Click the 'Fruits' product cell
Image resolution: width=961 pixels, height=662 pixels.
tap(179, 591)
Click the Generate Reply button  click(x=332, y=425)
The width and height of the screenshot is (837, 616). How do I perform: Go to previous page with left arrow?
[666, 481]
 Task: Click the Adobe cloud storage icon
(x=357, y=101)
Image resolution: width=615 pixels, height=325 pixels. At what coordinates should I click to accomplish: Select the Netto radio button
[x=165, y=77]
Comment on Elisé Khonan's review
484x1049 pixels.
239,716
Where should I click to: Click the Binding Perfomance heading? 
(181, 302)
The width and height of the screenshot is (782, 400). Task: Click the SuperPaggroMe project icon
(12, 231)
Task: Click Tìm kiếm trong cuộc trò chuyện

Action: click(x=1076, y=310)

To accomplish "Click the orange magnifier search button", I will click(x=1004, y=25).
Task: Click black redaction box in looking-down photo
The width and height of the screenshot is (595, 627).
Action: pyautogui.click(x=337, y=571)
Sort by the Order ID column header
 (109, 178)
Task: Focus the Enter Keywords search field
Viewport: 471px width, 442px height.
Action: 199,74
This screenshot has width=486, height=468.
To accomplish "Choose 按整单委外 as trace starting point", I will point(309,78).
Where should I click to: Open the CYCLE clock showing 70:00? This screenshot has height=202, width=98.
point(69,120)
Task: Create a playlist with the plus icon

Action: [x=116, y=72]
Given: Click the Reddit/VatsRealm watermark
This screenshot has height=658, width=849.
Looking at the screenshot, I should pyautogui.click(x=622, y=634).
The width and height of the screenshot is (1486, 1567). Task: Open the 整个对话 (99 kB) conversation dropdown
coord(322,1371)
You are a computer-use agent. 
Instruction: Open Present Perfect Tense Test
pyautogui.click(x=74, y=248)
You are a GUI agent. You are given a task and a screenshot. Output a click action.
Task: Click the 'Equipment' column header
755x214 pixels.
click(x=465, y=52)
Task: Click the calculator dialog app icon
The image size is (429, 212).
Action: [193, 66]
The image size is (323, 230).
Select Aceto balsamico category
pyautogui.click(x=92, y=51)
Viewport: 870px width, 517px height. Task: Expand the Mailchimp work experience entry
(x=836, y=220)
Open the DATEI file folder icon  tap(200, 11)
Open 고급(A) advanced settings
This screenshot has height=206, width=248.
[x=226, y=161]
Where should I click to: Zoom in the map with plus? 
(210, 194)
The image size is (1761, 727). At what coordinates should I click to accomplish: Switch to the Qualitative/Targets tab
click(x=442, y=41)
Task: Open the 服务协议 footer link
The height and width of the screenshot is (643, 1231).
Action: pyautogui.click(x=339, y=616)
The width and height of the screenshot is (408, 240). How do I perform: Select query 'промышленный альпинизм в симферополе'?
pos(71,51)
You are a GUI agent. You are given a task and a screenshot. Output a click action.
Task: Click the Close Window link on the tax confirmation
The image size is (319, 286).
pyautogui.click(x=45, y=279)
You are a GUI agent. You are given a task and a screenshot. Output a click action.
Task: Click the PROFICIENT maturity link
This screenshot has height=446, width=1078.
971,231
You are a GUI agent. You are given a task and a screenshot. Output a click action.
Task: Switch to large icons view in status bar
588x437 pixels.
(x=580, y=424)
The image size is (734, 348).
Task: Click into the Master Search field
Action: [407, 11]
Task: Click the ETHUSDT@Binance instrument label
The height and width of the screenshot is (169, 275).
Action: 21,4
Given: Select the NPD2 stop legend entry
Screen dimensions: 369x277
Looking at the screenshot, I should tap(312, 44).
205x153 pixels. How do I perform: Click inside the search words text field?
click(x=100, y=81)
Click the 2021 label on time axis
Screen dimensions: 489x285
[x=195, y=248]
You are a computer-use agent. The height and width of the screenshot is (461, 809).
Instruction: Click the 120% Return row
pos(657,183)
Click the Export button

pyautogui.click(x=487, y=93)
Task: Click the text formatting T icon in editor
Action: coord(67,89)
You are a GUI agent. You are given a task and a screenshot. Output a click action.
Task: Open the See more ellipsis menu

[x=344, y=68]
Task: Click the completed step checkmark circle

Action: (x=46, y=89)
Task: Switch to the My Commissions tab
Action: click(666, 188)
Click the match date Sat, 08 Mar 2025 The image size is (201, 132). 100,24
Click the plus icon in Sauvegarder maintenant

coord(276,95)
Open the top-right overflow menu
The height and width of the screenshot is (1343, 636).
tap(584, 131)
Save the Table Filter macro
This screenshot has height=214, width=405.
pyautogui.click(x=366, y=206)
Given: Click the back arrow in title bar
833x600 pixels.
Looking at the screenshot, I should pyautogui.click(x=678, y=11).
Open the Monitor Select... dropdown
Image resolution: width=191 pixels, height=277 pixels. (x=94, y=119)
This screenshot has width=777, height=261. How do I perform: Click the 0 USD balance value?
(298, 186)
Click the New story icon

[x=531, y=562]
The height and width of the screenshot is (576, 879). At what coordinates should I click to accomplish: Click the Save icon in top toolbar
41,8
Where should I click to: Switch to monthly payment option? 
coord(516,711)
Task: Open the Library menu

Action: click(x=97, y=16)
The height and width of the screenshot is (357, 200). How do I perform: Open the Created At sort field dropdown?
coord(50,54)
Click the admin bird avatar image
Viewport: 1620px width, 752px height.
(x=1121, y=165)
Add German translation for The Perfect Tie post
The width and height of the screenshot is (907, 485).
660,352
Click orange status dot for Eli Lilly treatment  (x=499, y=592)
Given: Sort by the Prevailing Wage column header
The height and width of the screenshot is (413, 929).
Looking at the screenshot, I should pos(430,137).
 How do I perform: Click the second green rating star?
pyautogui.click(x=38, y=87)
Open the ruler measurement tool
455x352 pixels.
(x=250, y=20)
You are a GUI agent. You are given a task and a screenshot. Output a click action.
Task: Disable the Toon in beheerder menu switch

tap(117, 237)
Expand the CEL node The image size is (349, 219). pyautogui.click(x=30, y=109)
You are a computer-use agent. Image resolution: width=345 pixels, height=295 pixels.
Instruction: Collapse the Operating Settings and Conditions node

● ● ●

Assigned task:
Which lines in the data above contain "link"? Show each one.

Exercise solution:
Task: Open the 服务协议 footer link
Task: Click the Close Window link on the tax confirmation
Task: Click the PROFICIENT maturity link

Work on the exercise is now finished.